A capital murder charge is imposed when:

  • A murder happens during aggravated crimes such as
    • Aggravated sexual assault
    • Burglary
    • Arson
    • Terroristic activity
    • Retaliation
    • Remuneration on account of hiring someone for murder
    • Killing while incarcerated and escaping
    • Aggravated robbery
    • Killing under 10 y/o victim
    • Killing fireman or an officer on or off duty
    • Killings in multiple events

A murder charge is imposed when

  • Knowingly and intentionally caused the death
  • Intention to cause dangerous injuries
  • Attempting or committing a felony that results in murder
  • Attempting or committing dangerous acts that threatens human life

A manslaughter charge is imposed when

  • A person unintentionally kills an individual

Criminal negligent homicide charges happen when

  • Criminal negligence found towards a victim that causes death later on.

Penalties associated with murder and capital murder charges

Penalties for murder may vary across states depending on the severity of the crime and the associated charges.
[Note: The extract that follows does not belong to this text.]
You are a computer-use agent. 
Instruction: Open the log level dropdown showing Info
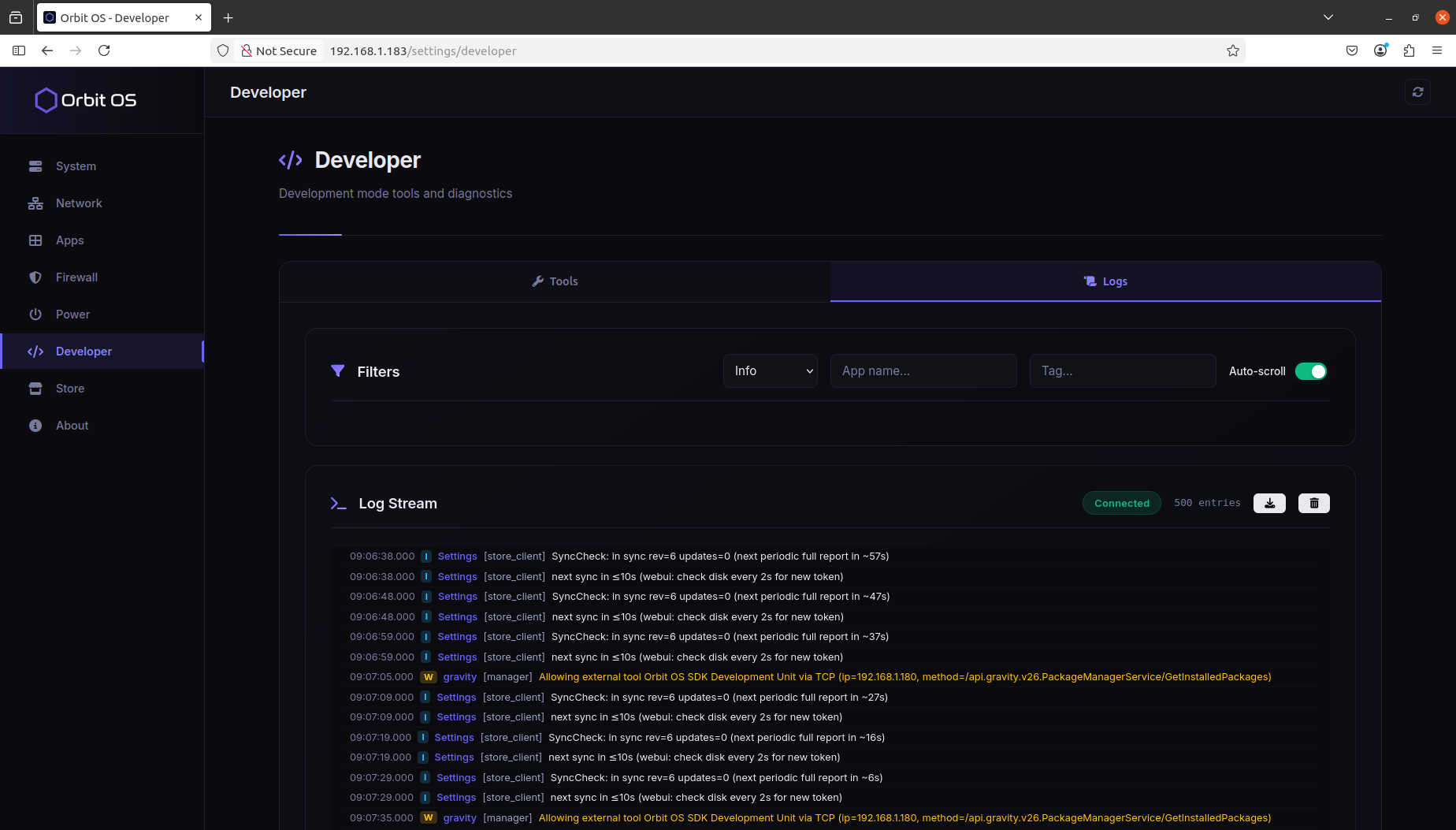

However, a capital murder charge entails a life sentence without the option of a parole or plea bargain in almost all the states.

For murder, the punishment can range between 5 and 99 years of prison or a life sentence. If the defendant manages to prove whether he caused the death intentionally or raises the issue for immediate influence, it may reduce the charge up to 2-22 years. But of course, it will depend on the court’s discretion and the second-degree criminal laws. Murder and manslaughter charges come under second-degree charges. The penalties for both will be sentenced once the jury determines the offense.